In the past decade, however, a quiet revival has been happening, thanks to a surge in the Indian economy that brought a confidence in buying local goods.
At the same time, foreigners who had made India home, quickly saw the potential in its crafts and textiles and began to lend their voices and efforts to popularising local goods, both in India and abroad.
Among them was Faith Singh, of British-Irish origin, who founded Anokhi (meaning unique) to market the block-printed textiles of Rajasthan; John Bissell, an American who started Fabindia, a chain of stores that emphasises the handcrafted and handwoven; Sally Holker, an American who married into the royal Holkar family of Indore, started Rehwa Society to popularise the delicate weaves of Maheshwar with her husband, Richard, the half-American prince of the Holkar dynasty.
Rehwa’s mission statement is emblematic of all the other organisations involved in textile revival. It was set up “to revive the centuries-old hand weaving tradition… and to improve the lives of Maheshwar’s weavers”. After Richard and Sally separated, they continued to work in textiles. He remained with Rehwa and she started Woman Weave, which works with Maheshwari weavers. Judy Frater, an American, started the Kala Raksha trust (meaning save crafts) and works with craftspeople and women embroiderers in the Kutch district of Gujarat.

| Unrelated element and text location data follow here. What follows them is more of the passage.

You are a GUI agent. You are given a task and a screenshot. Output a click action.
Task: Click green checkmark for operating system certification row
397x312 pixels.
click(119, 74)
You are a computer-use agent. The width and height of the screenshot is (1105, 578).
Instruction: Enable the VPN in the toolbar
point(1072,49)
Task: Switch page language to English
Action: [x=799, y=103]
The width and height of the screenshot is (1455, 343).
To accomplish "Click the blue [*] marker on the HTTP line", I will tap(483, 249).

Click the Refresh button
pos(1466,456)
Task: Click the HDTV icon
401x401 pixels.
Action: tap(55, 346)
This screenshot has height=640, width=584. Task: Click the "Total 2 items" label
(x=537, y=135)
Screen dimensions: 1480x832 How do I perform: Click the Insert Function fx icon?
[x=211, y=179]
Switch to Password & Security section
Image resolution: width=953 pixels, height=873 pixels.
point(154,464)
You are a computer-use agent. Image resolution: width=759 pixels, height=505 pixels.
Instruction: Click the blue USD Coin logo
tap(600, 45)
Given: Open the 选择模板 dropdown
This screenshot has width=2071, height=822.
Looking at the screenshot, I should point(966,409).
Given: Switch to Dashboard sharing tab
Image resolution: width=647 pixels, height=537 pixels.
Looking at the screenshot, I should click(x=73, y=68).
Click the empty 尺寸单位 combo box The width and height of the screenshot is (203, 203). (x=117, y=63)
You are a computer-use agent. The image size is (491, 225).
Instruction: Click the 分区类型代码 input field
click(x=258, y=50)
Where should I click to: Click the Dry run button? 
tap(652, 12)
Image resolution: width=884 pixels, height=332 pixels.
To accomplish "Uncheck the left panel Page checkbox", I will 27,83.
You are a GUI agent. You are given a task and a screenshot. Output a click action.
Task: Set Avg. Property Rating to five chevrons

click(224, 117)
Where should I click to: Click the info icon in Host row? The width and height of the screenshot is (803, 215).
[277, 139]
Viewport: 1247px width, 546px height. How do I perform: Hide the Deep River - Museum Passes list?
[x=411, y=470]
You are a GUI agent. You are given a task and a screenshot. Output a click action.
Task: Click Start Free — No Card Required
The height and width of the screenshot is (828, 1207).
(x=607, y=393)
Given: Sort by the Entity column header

Brigitte Singh, a French national, came to India to learn block printing in the early 1980s and stayed on to design and run a line of block-printed fabrics that are used for bed linen and interiors. Jenny Housego, an Englishwoman, founded Kashmir Loom to help popularise hand-embroidered Kashmiri shawls in international markets.
“The contributions of foreigners who have been inspired by Indian textile traditions has been immense,” says Kaul, of The Malkha Project. “Their work has tended to focus on pure revival in that they perfect the craft and help preserve the highest forms of its expression. They also document the design repertoire, technology and other vital information, which was earlier passed down orally and could have been lost otherwise.”
While designers both Indian and foreign, and textile specialists try to revive and popularise traditional weaves and designs, it is the Indian consumer’s newly awakened interest in native cloth that has fuelled this trend.
It has taken independent India more than 60 years, but finally, it seems, Indian textiles have found their moment in the sun — both at home and abroad.